Hi jellyjem , i understand completely where you are coming from i thought i was tough but i am crumbling a bit now , had mx then anx clearance and although i need chemo,herceptin and tamifoxin i only had 1 affected node ..... i should be happy but no i am left with a hard mound where my breast was apparently tissue that might go down and an infection . I have to lose weight if i decide upon a recon and i now feel lopsided with my 42dd healthy breast lol , i am going to have to give myself a swift kick as i could quite easily not leave the house and getting dressed up terrifies me , you are not alone jellyjem but it feels like it , i wasnt going to have a recon but i feel its going to be the only thing that will keep me going and i think i will be waiting over a year too .....so my mission lose weight and dream about those 36b new breasts lol , chin up love keep coming on here to have a rant xx
Finding out you have cancer is one heck of a shock. Because you only had your mastectomy in April it is still early days with reference to coming to terms with what has happened. I am certain that things will get easier for you in time. Don't be too hard on yourself. You are not the only one who has felt like this. It is an absolutely normal response to be angry and even to grieve for the 'old' you, in fact it would be very unnatural if you just bounced back straight away with a smile on your face. Get yourself a pretty but comfortable bra (lots of advice from our ladies on other areas of the site) as this will help. I know that you would probably prefer to have a reconstruction immediately but as that is not possible try to think positively and use this next year to lose the weight slowly but surely by eating as healthily as possible (lots of helpful tips on site) and this will boost your confidence. I know that losing a breast seems devastating but there is much, much more to being 'a woman' than possessing certain physical attributes. Have a look at websites such as The Art of Being Feminine and you will see what I mean.

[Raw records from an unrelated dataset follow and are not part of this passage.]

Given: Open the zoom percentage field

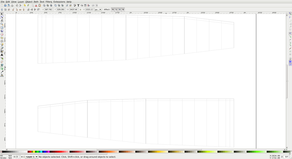Looking at the screenshot, I should point(286,157).
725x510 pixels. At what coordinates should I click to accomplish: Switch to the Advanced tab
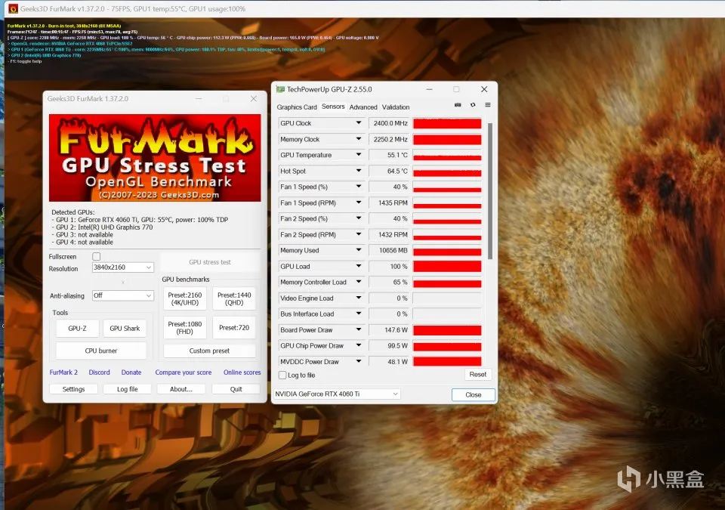[363, 107]
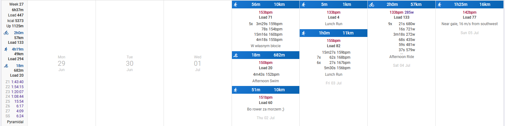Click Friday's 11km run header bar
Screen dimensions: 505x126
tap(333, 33)

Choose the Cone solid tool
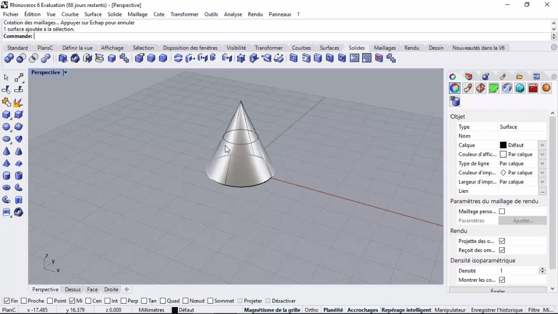click(x=6, y=152)
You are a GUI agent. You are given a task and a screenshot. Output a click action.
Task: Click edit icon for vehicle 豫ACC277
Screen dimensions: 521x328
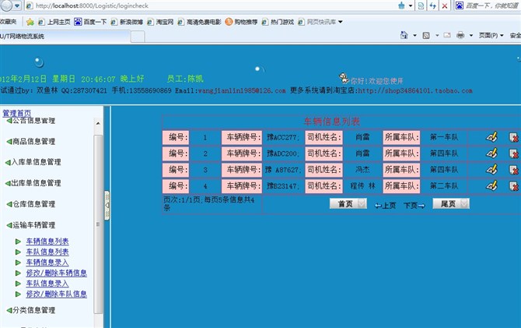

Sorry but this is going to be a depressing post, i need some advise as i feel likd im falling appart. I had chemo followed by a left sided masectomy in April and rads. I have not had a reconstruction and im a double H on my remailing boob so really lop sided. I want to have a reconstruction but my surgeon has told me I have to loose weight first and wait at least a year for everything to heal.
I'm in my early 40s and before the cancer diagnosis I was happy with the way I looked, now I really hate the way I look and it's really getting me down. My GP put me on antidepressants a few weeks ago but they don't seem to be helping. I just don't know how to deal with my emotions. I was coping OK until this week but now I just feel like crying all the time and I feel so angry.
How do I come to terms with only having one breast? I feel like all my feminity has been stripped from me. Please tell me it gets easier?